Durante la anamnesis dirigida se revisó el tratamiento farmacológico, identificándose como único cambio reciente el inicio de hidroclorotiazida tres semanas antes del comienzo de la sintomatología.
Ante la ausencia de otra etiología evidente y la relación temporal existente, se consideró el diagnóstico de pancreatitis aguda de probable origen farmacológico asociada a hidroclorotiazida. Se suspendió el tratamiento diurético de forma definitiva.
La paciente presentó evolución clínica favorable, con disminución progresiva del dolor abdominal y adecuada tolerancia a la reintroducción de la alimentación oral. Los parámetros inflamatorios mostraron una evolución descendente y no se desarrollaron complicaciones locales ni sistémicas.
Tras el alta hospitalaria se realizó seguimiento desde Atención Primaria. Se mantuvo la retirada de hidroclorotiazida y se inició tratamiento antihipertensivo con un fármaco de diferente grupo terapéutico.
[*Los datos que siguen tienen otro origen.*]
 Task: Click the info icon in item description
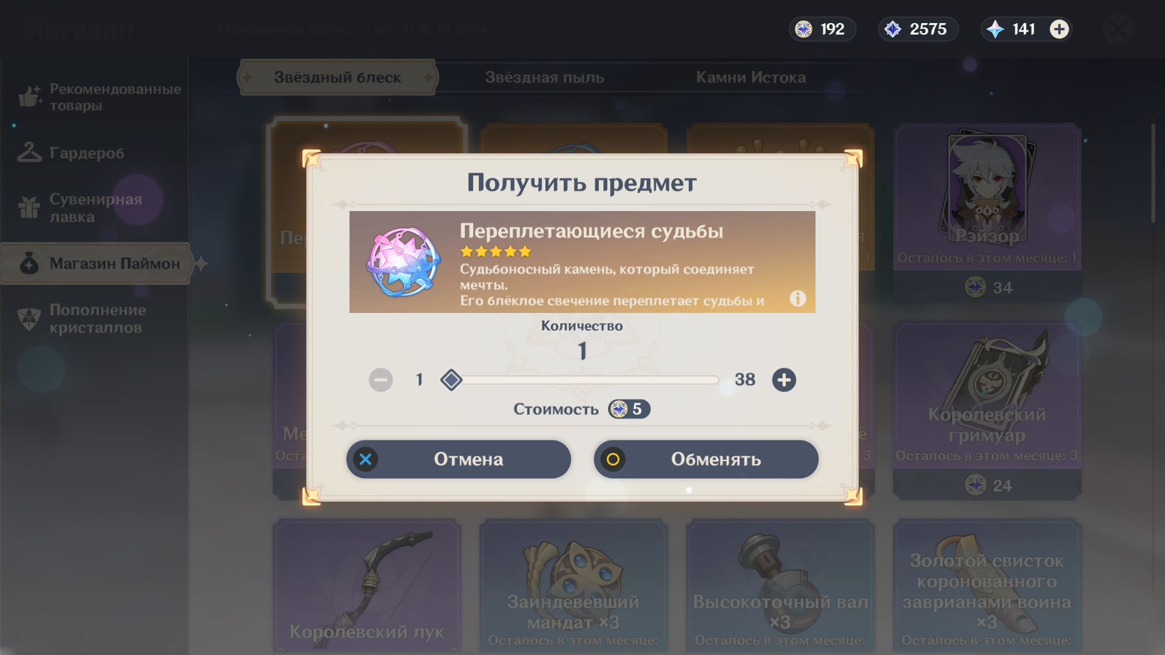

En los controles posteriores la paciente permaneció asintomática y no presentó nuevos episodios de pancreatitis.
La pancreatitis aguda constituye una causa frecuente de consulta hospitalaria por dolor abdominal. El reconocimiento precoz del cuadro y la evaluación de su gravedad son fundamentales para establecer un manejo adecuado¹,².
Una vez confirmado el diagnóstico, resulta necesario realizar un estudio dirigido a identificar la etiología. La presencia de litiasis biliar, el consumo de alcohol, la hipertrigliceridemia y la hipercalcemia deben valorarse de forma sistemática. Cuando las causas habituales han sido razonablemente descartadas, es necesario ampliar la anamnesis e incluir una revisión detallada del tratamiento farmacológico.
La pancreatitis inducida por medicamentos supone un reto diagnóstico. No existe una prueba específica que confirme el origen farmacológico y la evidencia disponible para numerosos fármacos es heterogénea. Por este motivo, debe evitarse atribuir automáticamente un episodio de pancreatitis a un medicamento únicamente por existir una asociación previamente descrita³.
La evaluación de la causalidad debe tener en cuenta la relación temporal entre la exposición y el inicio de los síntomas, la existencia de causas alternativas, la evolución tras la retirada del medicamento y la evidencia científica disponible sobre la asociación³.
Los diuréticos tiazídicos han sido relacionados con episodios de pancreatitis aguda en la literatura médica. Se han propuesto diversos mecanismos fisiopatológicos, entre ellos la toxicidad directa sobre el tejido pancreático, las reacciones de hipersensibilidad y las alteraciones metabólicas asociadas a hipertrigliceridemia o hipercalcemia⁴,⁵.
En el caso presentado, la paciente había iniciado tratamiento con hidroclorotiazida tres semanas antes del episodio. La ausencia de litiasis biliar, consumo de alcohol, hipertrigliceridemia e hipercalcemia, junto con la relación temporal y la ausencia de recurrencias tras la retirada del medicamento, apoyaron la consideración de una probable etiología farmacológica.
La reexposición al medicamento sospechoso podría aportar información sobre la causalidad. Sin embargo, no se considera éticamente justificable cuando existe riesgo de reproducir un episodio potencialmente grave.
Este caso pone de manifiesto la importancia de realizar una anamnesis farmacológica completa ante cualquier episodio de pancreatitis aguda de etiología no filiada. La identificación de medicamentos de reciente introducción puede resultar clave para establecer una posible relación causal.
Atención Primaria desempeña un papel relevante tanto en la detección inicial del cuadro como en la revisión del tratamiento, la prevención de nuevas exposiciones y el seguimiento posterior del paciente.
En conclusión, la pancreatitis aguda de probable origen farmacológico debe considerarse tras excluir razonablemente las etiologías más frecuentes. La revisión sistemática de la medicación y la identificación de cambios terapéuticos recientes constituyen herramientas fundamentales para reconocer posibles reacciones adversas y prevenir recurrencias.